━━━ Supplied information
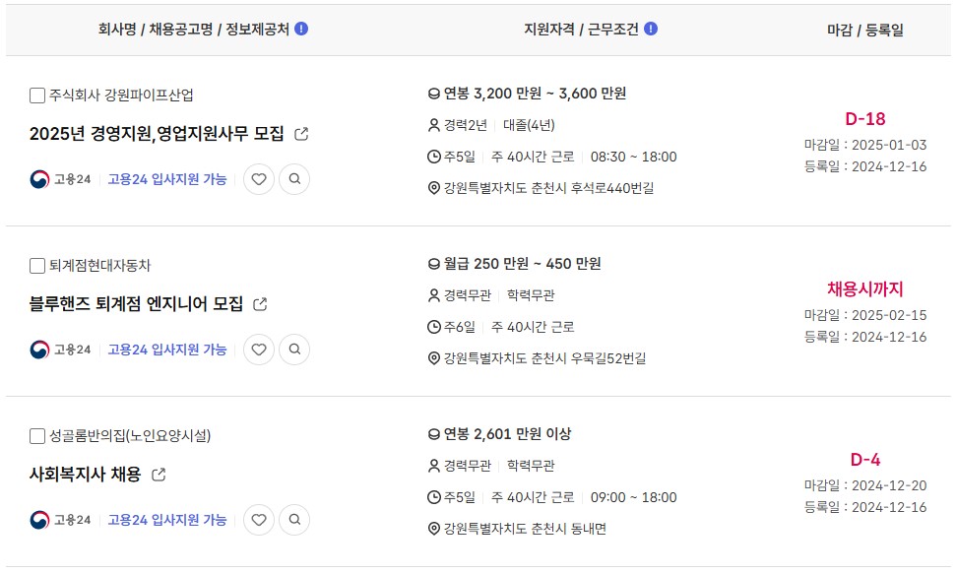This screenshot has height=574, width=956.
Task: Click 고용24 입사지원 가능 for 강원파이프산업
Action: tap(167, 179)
━━━━━━
━━━ Supplied information
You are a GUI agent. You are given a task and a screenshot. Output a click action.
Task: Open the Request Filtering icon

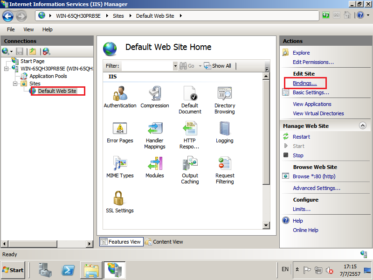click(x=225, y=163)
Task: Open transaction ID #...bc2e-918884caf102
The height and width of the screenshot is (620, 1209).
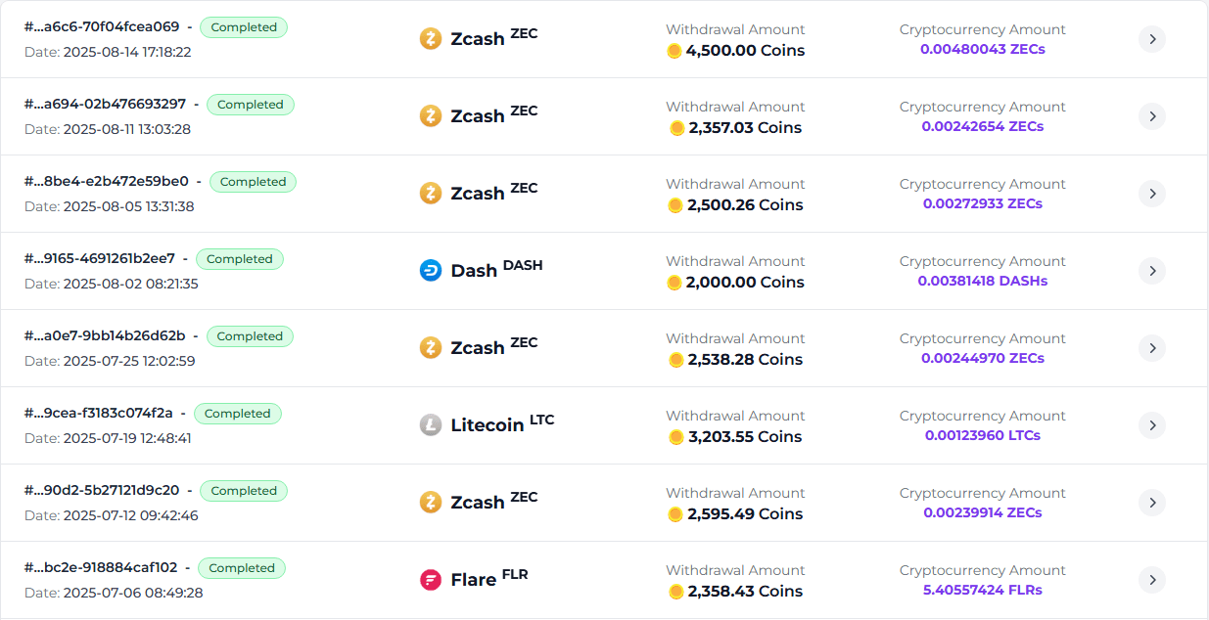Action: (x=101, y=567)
━━━━━━
━━━ Supplied information
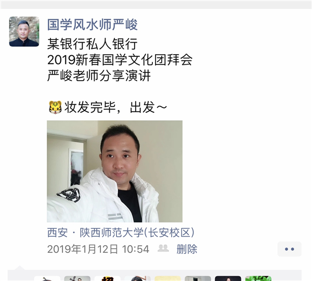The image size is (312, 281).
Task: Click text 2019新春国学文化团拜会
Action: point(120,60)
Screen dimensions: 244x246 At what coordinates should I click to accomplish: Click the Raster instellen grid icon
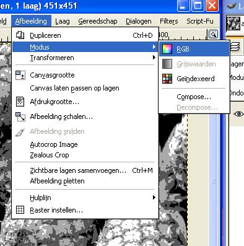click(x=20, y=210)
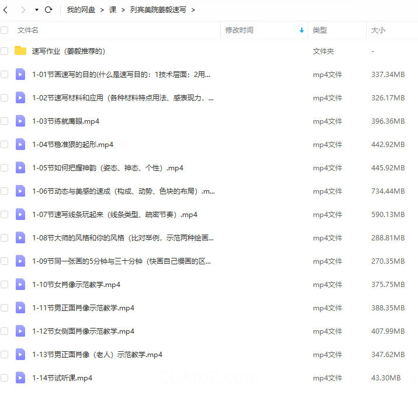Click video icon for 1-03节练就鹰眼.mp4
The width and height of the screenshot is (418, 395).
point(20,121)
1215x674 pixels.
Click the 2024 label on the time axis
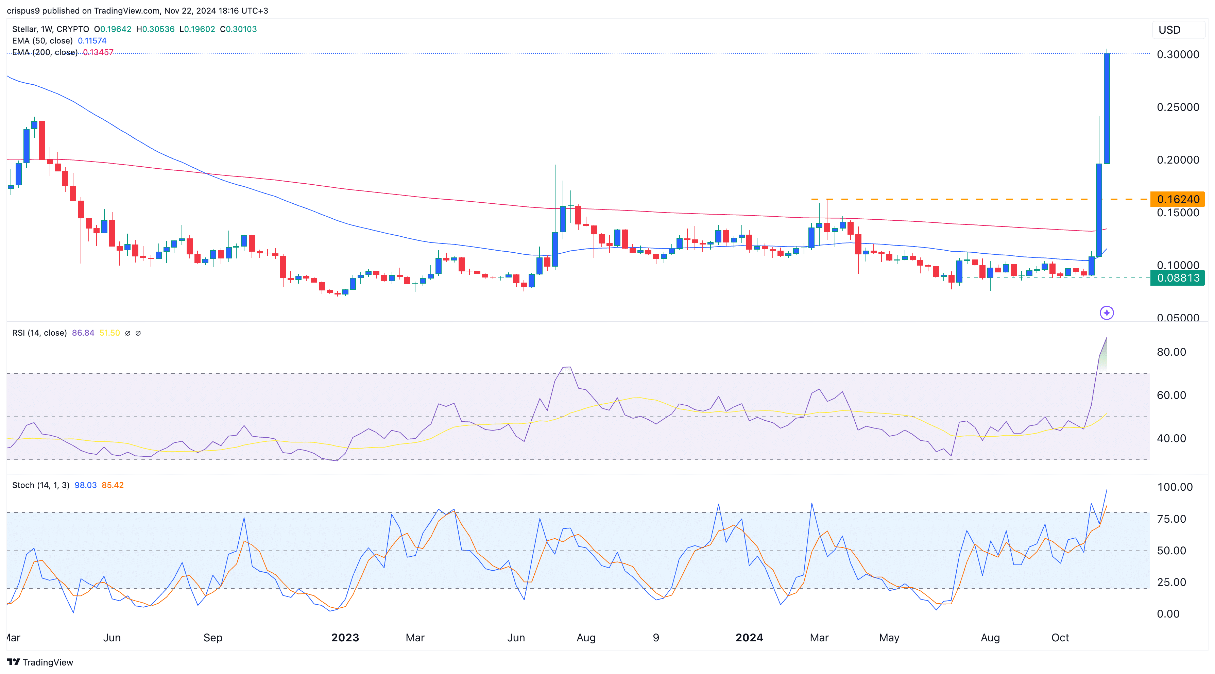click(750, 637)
━━━━━━
Exercise instructions: Copy out the rows from the line with "This screenshot has height=574, width=956." up to and including the line with "Action: tap(167, 179)", word for word, leaving out the pictures.

Full answer:
This screenshot has height=574, width=956.
Task: Click 고용24 입사지원 가능 for 강원파이프산업
Action: tap(167, 179)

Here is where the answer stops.